Integrity and verification

Firmware that cannot be proven unchanged is not evidence; it is gossip.

Hashing and checksums for provenance

Immediately after acquisition and before any analysis, calculate cryptographic hashes.

sha256sum firmware.bin > firmware.bin.sha256
sha1sum firmware.bin >> firmware.bin.sha256
md5sum firmware.bin >> firmware.bin.sha256

Hashes are calculated once, stored alongside the artefact, and never recalculated over modified files.

Metadata and provenance (canonical format)
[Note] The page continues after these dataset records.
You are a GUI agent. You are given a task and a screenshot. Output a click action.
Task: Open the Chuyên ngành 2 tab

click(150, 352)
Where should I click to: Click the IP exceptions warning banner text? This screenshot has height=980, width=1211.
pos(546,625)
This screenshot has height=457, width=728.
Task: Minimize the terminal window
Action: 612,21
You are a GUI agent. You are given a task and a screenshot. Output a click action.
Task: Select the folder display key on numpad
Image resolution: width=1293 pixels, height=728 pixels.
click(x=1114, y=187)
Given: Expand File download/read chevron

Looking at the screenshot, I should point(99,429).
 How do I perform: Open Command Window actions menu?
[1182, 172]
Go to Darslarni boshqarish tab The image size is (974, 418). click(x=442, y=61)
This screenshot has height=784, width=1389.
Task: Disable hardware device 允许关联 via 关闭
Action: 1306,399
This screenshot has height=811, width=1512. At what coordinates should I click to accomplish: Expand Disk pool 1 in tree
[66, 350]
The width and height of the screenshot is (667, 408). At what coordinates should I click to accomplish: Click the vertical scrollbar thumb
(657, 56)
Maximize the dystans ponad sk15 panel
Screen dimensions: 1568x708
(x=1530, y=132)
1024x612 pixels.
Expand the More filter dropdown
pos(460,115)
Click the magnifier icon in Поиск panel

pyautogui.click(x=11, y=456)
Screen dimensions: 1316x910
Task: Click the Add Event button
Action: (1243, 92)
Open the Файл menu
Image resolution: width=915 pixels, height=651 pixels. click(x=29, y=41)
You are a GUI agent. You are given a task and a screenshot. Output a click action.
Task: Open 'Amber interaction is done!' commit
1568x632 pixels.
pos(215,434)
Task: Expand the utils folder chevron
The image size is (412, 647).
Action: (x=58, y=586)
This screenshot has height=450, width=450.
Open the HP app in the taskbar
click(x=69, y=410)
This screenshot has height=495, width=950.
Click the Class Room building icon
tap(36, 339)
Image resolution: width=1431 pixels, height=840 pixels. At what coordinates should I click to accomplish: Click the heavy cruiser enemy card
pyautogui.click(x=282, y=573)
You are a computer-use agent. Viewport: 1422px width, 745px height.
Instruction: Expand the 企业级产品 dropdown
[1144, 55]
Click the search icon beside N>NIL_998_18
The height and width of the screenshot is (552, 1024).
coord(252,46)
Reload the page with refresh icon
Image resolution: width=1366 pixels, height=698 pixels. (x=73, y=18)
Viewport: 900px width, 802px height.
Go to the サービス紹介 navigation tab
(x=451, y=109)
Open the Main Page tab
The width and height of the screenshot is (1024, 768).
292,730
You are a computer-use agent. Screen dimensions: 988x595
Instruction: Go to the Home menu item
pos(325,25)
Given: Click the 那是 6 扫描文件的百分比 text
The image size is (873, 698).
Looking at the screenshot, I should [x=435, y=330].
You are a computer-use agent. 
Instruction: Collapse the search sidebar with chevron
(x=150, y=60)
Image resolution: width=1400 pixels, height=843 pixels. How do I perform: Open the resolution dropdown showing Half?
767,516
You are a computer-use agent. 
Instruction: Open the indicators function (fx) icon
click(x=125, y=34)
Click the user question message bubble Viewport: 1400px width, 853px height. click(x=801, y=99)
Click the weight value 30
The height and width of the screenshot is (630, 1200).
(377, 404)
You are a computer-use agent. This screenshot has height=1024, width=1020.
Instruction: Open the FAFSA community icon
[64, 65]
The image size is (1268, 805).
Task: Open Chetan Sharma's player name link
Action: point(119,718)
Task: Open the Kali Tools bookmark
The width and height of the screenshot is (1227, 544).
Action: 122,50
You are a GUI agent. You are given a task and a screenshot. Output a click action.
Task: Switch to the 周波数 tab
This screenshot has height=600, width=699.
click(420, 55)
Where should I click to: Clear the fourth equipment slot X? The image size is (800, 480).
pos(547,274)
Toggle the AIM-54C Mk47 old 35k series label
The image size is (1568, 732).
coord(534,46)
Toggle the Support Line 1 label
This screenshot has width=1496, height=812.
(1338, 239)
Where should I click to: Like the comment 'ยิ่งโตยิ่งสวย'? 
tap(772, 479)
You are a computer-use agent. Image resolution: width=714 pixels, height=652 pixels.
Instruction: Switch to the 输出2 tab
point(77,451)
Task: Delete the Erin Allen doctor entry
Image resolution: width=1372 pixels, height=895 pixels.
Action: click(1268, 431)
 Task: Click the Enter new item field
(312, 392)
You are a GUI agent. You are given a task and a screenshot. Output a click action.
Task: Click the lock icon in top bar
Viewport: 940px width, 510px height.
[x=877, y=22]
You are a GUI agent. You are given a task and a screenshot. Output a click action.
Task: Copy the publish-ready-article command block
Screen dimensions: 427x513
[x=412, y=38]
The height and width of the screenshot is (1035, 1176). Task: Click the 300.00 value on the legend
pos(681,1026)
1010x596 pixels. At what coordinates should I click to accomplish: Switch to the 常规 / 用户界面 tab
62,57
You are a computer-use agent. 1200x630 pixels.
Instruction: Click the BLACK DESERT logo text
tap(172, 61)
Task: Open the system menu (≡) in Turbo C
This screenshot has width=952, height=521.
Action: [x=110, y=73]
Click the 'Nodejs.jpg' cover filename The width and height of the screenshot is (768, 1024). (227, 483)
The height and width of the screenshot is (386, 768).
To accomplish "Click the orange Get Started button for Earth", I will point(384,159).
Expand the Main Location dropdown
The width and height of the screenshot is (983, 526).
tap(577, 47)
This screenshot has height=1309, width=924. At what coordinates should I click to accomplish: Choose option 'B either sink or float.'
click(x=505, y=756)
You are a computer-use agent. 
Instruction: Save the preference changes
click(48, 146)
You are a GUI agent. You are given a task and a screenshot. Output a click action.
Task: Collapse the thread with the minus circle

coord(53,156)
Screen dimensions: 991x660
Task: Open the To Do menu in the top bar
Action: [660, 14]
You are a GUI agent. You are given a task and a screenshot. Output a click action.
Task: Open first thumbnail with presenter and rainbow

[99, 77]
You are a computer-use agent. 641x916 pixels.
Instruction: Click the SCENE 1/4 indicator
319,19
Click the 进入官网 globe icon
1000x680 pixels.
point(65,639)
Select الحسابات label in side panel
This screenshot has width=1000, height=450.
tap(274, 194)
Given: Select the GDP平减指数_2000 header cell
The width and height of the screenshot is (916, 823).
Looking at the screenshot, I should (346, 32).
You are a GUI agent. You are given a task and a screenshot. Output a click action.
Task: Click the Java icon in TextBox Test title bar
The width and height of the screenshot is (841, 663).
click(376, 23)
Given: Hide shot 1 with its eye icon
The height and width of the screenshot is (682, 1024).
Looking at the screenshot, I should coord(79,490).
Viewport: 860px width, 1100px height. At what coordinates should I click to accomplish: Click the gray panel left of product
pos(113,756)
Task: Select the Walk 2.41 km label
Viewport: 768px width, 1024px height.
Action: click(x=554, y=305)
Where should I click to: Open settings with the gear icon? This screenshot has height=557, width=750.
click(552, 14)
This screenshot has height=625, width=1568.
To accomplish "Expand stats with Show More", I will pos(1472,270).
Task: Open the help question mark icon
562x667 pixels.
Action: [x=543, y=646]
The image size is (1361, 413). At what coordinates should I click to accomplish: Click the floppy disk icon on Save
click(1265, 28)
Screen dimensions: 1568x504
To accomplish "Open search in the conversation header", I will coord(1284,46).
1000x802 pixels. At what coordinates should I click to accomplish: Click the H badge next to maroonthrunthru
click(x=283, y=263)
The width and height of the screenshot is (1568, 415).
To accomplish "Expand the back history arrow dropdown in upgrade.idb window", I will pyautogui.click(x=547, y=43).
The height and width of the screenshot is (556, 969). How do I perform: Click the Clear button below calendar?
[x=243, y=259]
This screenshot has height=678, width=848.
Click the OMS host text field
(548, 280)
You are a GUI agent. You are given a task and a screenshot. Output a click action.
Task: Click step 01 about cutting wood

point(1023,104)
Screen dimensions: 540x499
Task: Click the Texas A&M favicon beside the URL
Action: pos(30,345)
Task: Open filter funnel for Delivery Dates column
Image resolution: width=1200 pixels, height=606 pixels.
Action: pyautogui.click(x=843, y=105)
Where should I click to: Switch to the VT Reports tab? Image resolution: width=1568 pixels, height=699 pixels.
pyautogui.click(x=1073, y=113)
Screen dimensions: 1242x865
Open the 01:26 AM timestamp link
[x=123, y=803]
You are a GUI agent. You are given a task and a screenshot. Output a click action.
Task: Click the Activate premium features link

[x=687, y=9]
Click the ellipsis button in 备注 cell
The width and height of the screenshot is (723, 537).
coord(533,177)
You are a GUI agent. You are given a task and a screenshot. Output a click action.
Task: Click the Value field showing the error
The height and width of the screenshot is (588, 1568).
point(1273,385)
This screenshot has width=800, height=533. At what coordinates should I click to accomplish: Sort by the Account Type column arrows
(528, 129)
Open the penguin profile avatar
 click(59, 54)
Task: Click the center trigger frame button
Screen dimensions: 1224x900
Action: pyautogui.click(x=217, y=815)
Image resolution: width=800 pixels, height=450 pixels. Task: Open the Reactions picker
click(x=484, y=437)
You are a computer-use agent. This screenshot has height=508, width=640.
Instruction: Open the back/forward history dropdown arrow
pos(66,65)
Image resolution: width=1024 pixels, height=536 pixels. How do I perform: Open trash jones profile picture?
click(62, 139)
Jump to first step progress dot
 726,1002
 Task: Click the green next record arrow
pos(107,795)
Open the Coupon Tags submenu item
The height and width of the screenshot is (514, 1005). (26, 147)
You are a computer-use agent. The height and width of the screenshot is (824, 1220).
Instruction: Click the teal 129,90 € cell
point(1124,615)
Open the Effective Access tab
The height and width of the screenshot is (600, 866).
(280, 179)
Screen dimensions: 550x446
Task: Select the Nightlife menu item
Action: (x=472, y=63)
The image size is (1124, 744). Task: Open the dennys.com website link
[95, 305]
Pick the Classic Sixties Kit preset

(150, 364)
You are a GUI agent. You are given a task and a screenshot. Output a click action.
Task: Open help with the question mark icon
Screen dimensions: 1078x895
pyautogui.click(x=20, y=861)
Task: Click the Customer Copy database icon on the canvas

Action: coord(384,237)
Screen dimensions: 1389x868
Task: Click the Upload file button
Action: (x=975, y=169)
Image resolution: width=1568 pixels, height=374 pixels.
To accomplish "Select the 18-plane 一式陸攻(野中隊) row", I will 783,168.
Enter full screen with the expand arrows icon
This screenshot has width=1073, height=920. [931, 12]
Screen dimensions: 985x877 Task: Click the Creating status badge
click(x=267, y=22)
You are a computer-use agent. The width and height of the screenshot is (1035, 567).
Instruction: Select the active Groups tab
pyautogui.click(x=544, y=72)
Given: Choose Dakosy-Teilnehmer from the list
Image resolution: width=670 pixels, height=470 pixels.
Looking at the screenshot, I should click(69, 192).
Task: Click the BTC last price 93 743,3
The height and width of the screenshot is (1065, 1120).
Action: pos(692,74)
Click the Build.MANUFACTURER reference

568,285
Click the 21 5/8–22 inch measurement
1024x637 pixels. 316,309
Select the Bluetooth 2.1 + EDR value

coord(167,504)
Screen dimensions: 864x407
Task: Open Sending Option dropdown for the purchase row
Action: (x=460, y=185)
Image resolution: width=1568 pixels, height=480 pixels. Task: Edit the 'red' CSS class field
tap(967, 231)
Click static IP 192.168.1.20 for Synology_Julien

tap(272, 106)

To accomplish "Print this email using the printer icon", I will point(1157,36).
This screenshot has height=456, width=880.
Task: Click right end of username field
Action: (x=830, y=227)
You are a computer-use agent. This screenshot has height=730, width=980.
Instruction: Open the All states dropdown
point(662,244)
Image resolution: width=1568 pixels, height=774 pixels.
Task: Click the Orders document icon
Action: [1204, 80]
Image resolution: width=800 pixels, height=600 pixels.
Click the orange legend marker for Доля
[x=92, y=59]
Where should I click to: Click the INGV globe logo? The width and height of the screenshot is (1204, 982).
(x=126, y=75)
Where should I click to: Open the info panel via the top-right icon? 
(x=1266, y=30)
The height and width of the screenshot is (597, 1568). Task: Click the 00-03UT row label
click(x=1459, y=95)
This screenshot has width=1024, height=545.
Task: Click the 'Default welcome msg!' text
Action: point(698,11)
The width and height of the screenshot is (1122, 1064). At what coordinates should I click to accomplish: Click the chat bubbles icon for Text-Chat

Every artefact requires a structured metadata record. YAML is the canonical format.

# File: source.yaml
device_context:
  vendor: Siemens
  model: SIMATIC S7-1212C
  hw_revision: "V3.0"
  serial: S123456789
  condition: Used, decommissioned line #5
acquisition:
  date: 2025-01-15
  method: UART bootloader dump
  operator: AB
  lab_id: LAB-rack-02
  toolchain: screen 4.08, custom script v1.2
artefact:
  filename: S7-1212C_V4.5_fullflash.bin
  sha256: a1b2c3…
  notes: Reconstructed from 3 MTD partitions

If you cannot say where a file came from, it does not exist.

Storage and cataloguing

Do not improvise directory names. Automation will assume you did not. Consistency is everything.

Lab filing structure

Example baseline layout:

.
├── analysis
│   ├── moxa
│   │   └── nport
│   │       └── 5250ai-m12
│   │           └── 2.0
│   └── vertiv
│       └── liebert
│           └── is-unity
│               └── 8.4.7.0
├── artefacts
│   ├── moxa
│   │   └── nport
│   │       └── 5250ai-m12
│   │           └── 2.0
│   └── vertiv
│       └── liebert
│           └── is-unity
│               └── 8.4.7.0
├── firmwares
│   ├── extracted
│   │   ├── moxa
│   │   │   └── nport
│   │   │       └── 5250ai-m12
│   │   │           └── 2.0
│   │   └── vertiv
│       └── liebert
│           └── is-unity
│               └── 8.4.7.0
│   └── raw
│       ├── moxa
│       │   └── nport
│       │       └── 5250ai-m12
│       │           ├── 2.0
│       │           │   ├── moxa-nport-5250ai-m12-models-firmware-v2.0.rom
│       │           │   ├── moxa-nport-5250ai-m12-models-firmware-v2.0.rom.sha512
│       │           │   ├── notes.md
│       │           │   └── source.yaml
│       │           └── moxa-nport-5250ai-m12-models-firmware-v2.0.rom.sha512
│       └── vertiv
│           └── liebert
│               └── is-unity
│                   └── 8.4.7.0
├── lab-notes
└── reports
    ├── moxa
    │   └── nport
    │       └── 5250ai-m12
    │           └── 2.0
    └── vertiv
        └── liebert
            └── is-unity
                └── 8.4.7.0

48 directories, 6 files

Rules:

  • Raw firmware is read-only.

  • Extracted artefacts are derived, not replaced.

  • Notes reference artefacts by hash, not filename.

  • Deletions require supervisor sign-off.

The vault is not a scratch directory. It is evidence storage.